(Rows for finding displayed items)
***
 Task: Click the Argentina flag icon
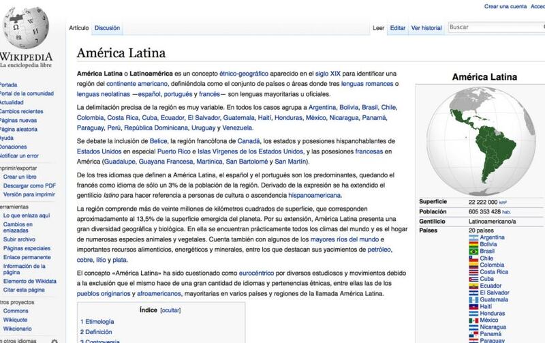tap(473, 237)
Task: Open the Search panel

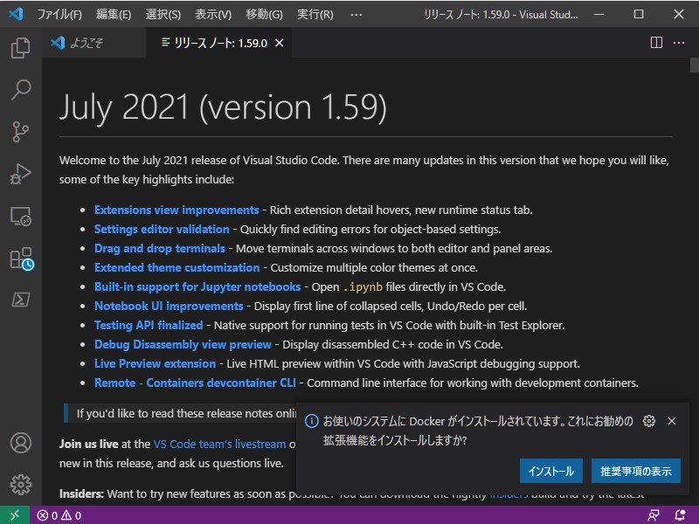Action: coord(19,90)
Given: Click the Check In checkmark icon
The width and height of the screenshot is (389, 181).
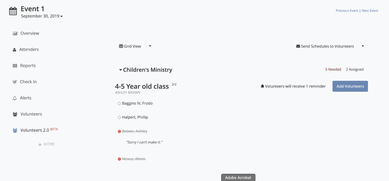Looking at the screenshot, I should 15,82.
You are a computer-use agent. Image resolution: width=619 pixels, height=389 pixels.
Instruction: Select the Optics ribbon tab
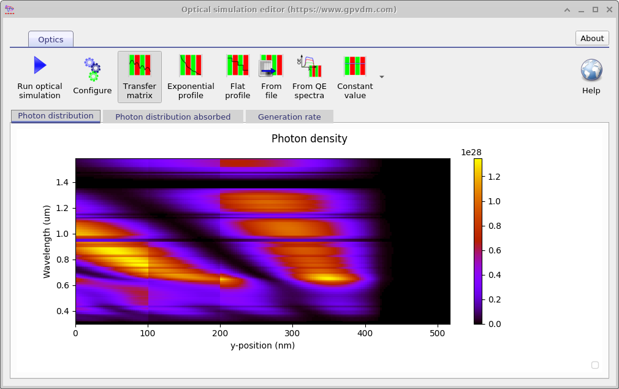pyautogui.click(x=50, y=39)
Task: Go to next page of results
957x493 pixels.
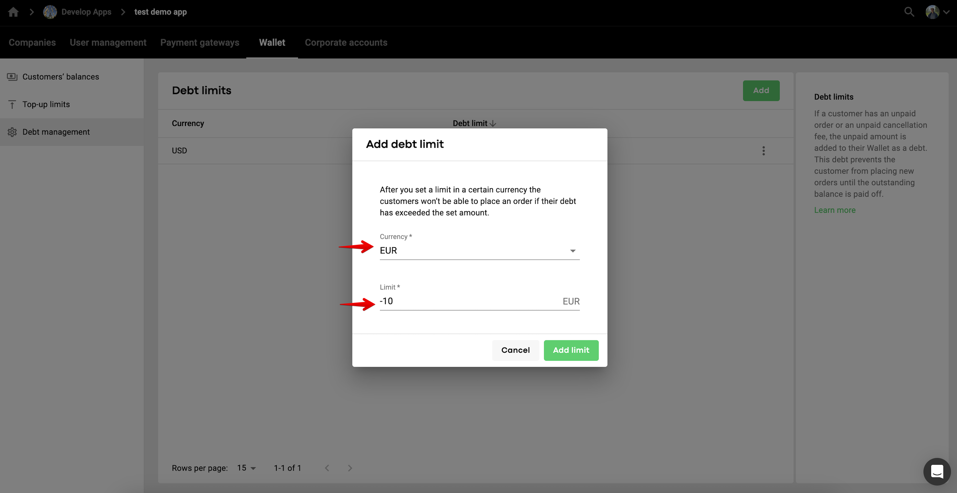Action: pos(350,468)
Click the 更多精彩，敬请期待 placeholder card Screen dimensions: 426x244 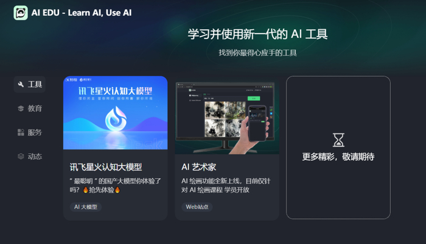coord(338,148)
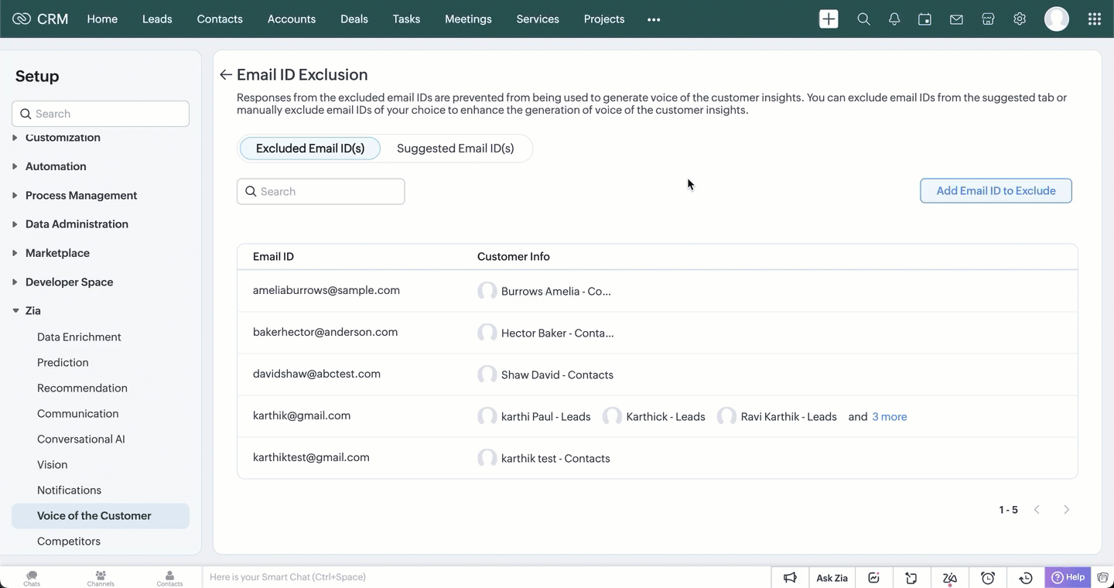
Task: Open the setup gear icon
Action: pos(1020,19)
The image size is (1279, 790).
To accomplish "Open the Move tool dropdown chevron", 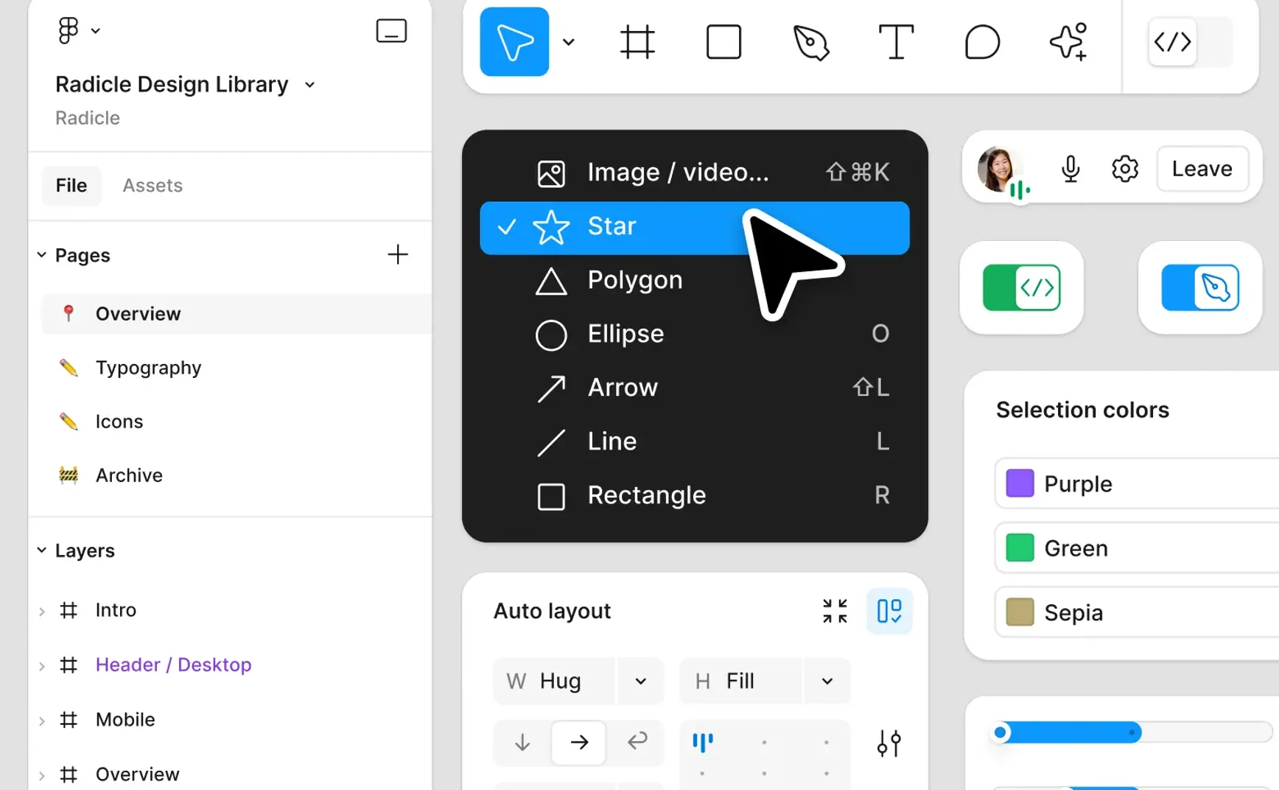I will [568, 42].
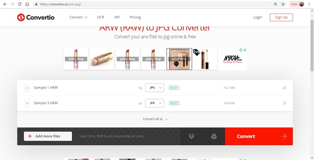Remove Sample 1.ARW with its X icon
Screen dimensions: 314x160
284,88
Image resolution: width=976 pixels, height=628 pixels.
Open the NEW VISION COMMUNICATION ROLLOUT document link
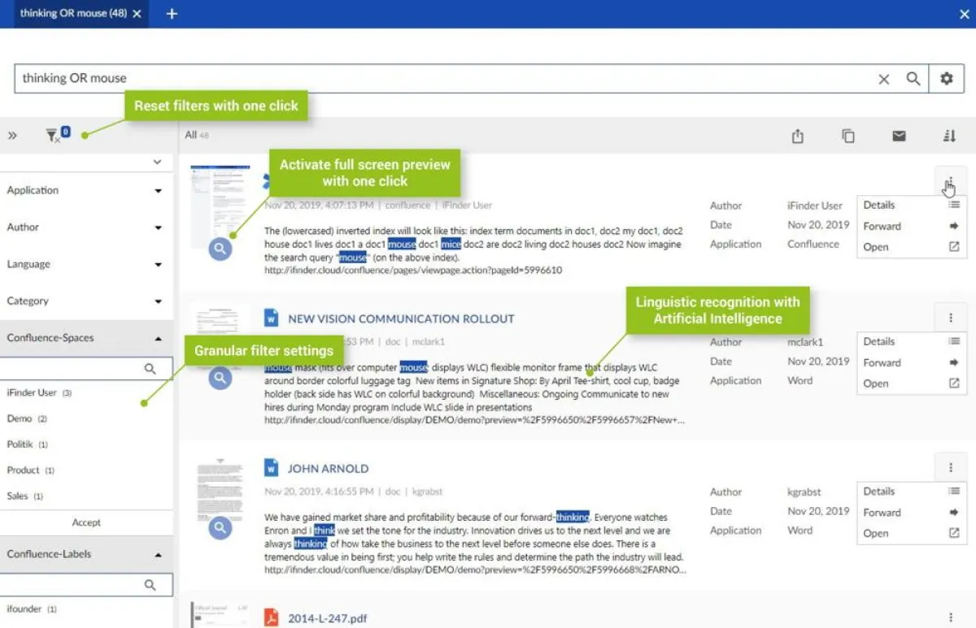(x=402, y=319)
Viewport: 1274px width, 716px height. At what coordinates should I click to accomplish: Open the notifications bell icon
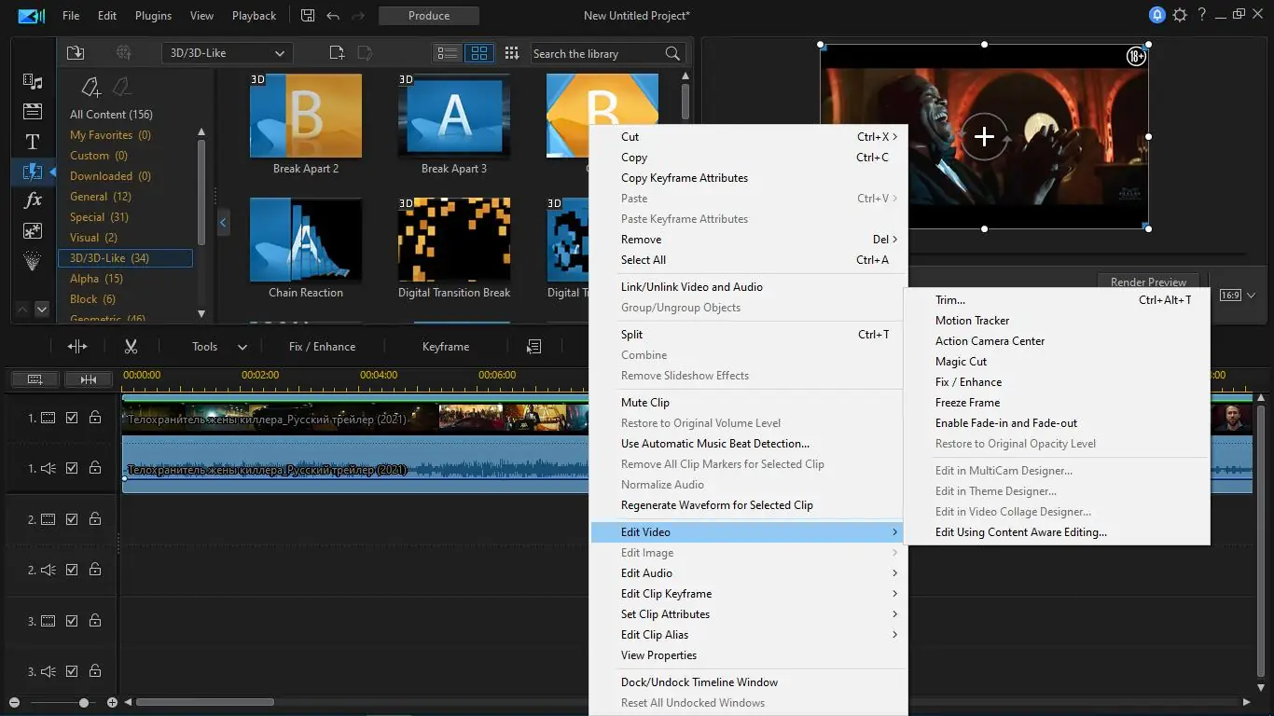(1156, 15)
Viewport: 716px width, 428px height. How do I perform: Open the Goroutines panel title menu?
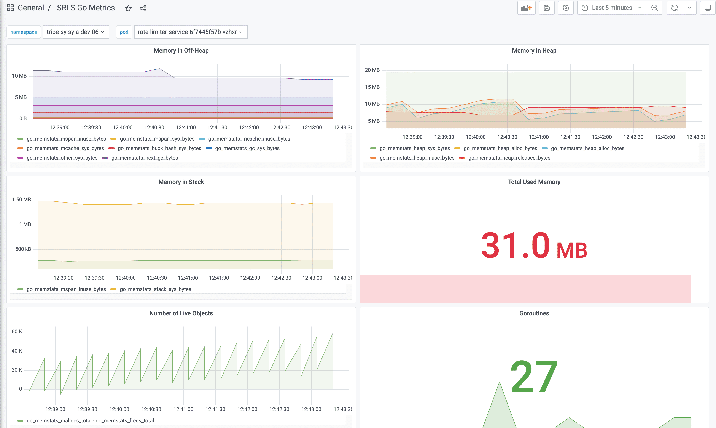point(534,314)
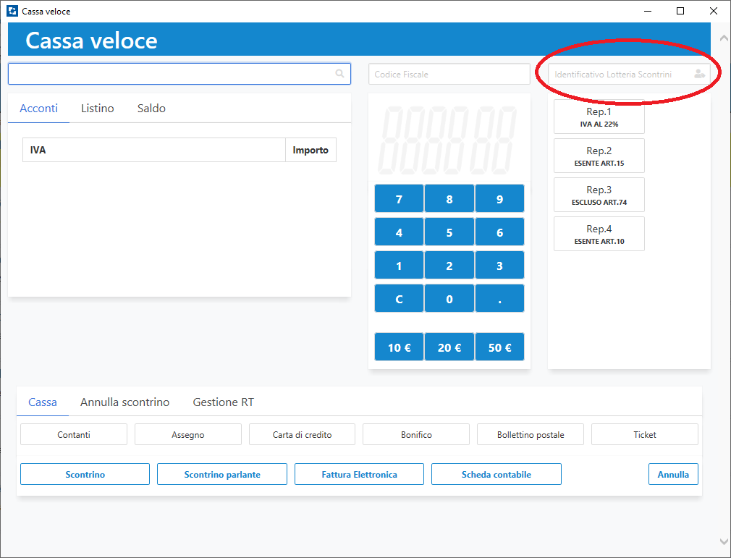
Task: Select Rep.3 ESCLUSO ART.74 department
Action: tap(599, 195)
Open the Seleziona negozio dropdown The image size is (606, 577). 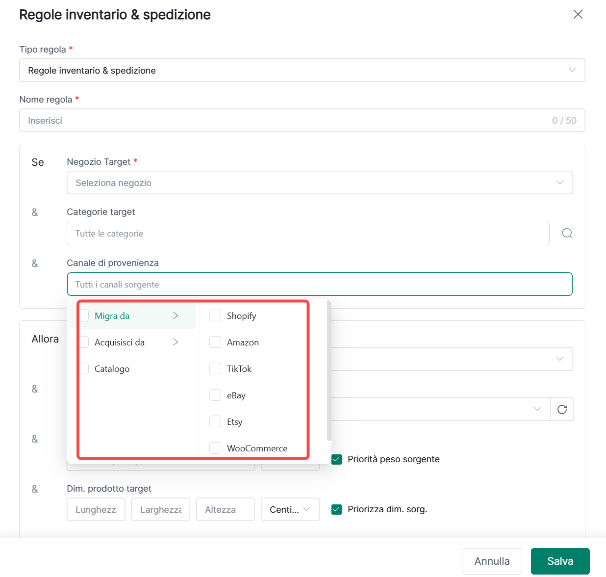pyautogui.click(x=319, y=183)
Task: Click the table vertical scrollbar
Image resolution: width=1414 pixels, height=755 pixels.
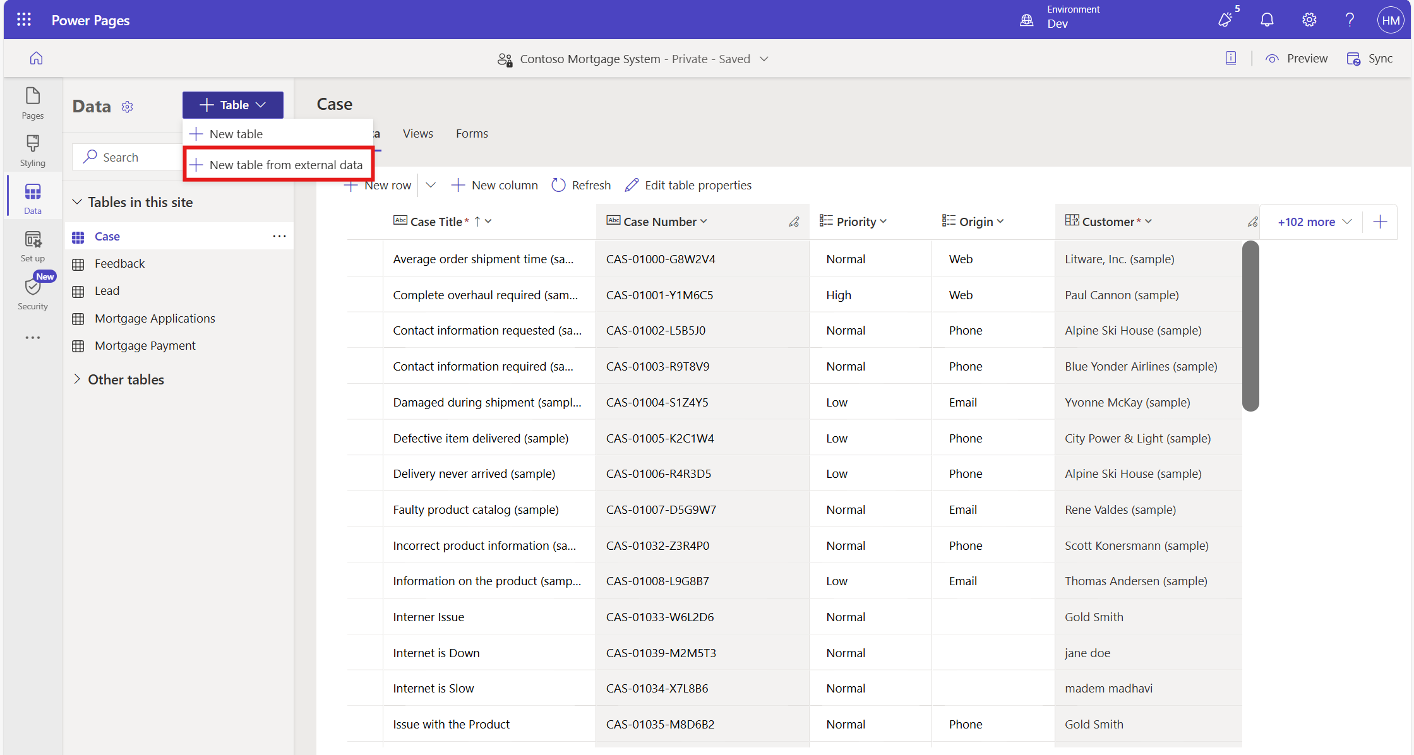Action: coord(1250,326)
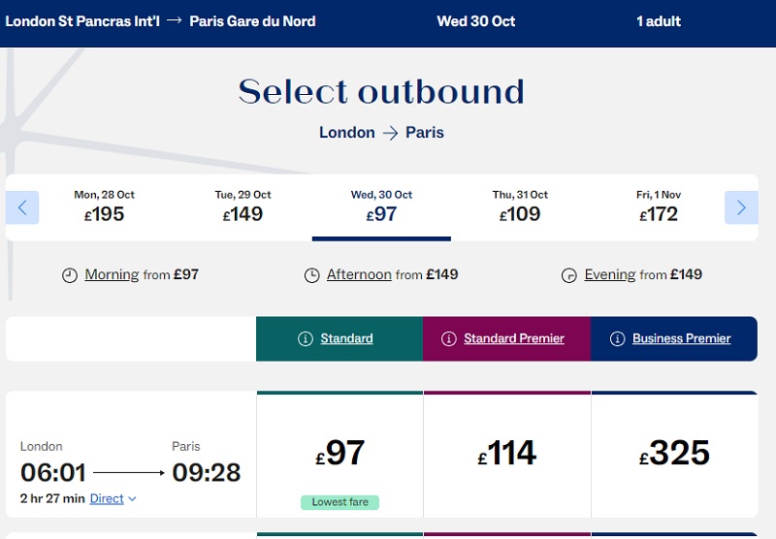Choose Thu, 31 Oct for £109

pos(520,206)
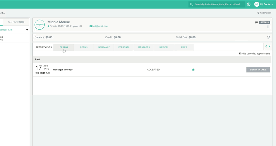Click the DF doctor avatar icon

pyautogui.click(x=256, y=4)
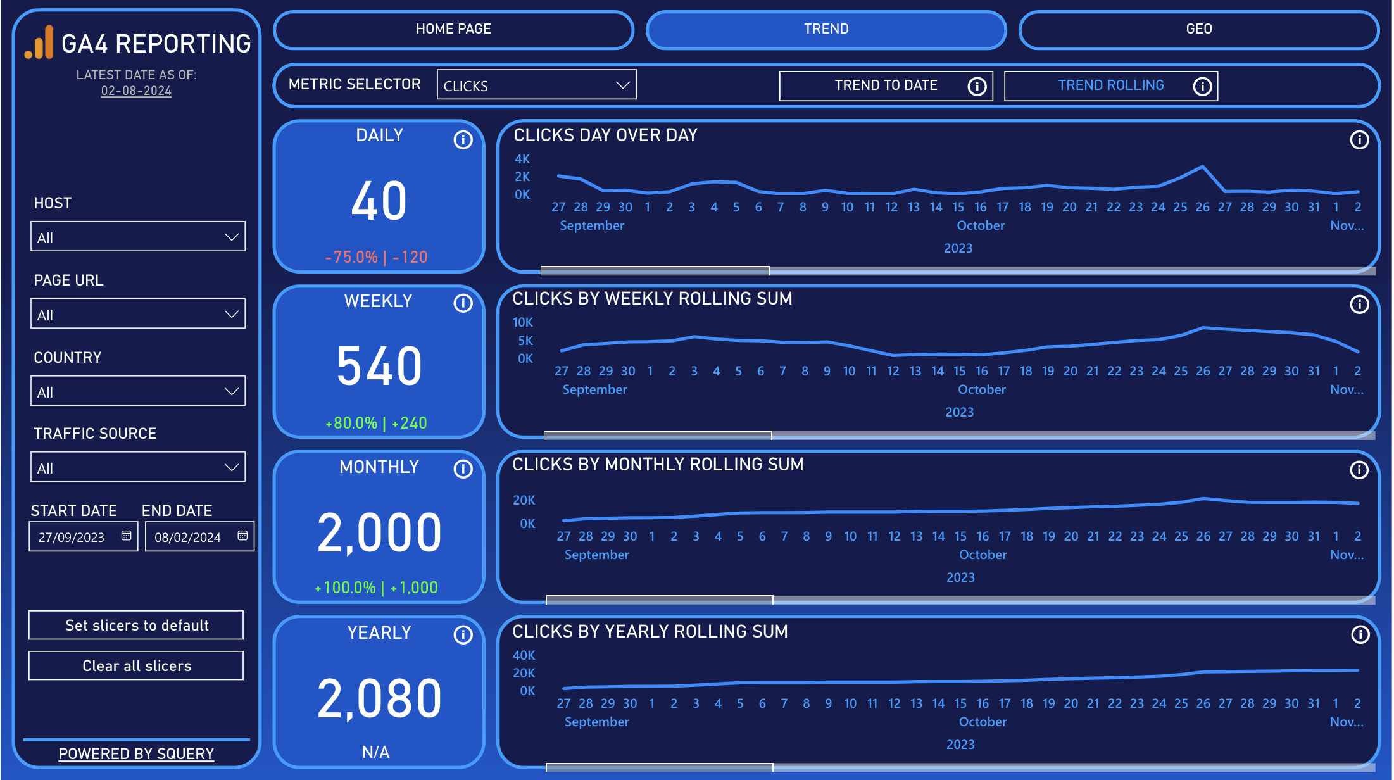Click the END DATE input field
Screen dimensions: 1394x780
click(x=196, y=537)
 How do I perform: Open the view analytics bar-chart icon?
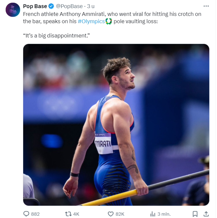click(153, 214)
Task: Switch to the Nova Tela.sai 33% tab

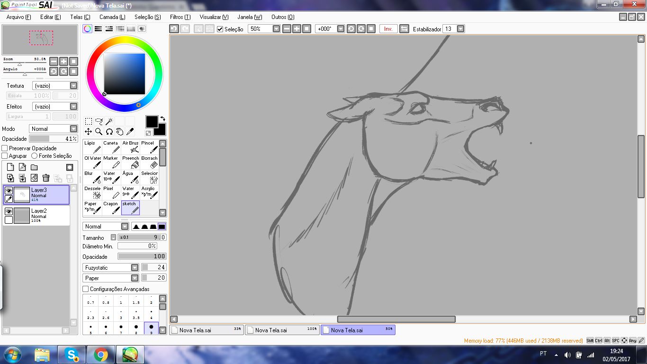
***
== The problem ==
Report every line in the rows above that contains the word "perform", copying each line in full.

== Written answer ==
Viewport: 716px width, 428px height. How do I perform: Open the Goroutines panel title menu?
 How do I perform: Open the view analytics bar-chart icon?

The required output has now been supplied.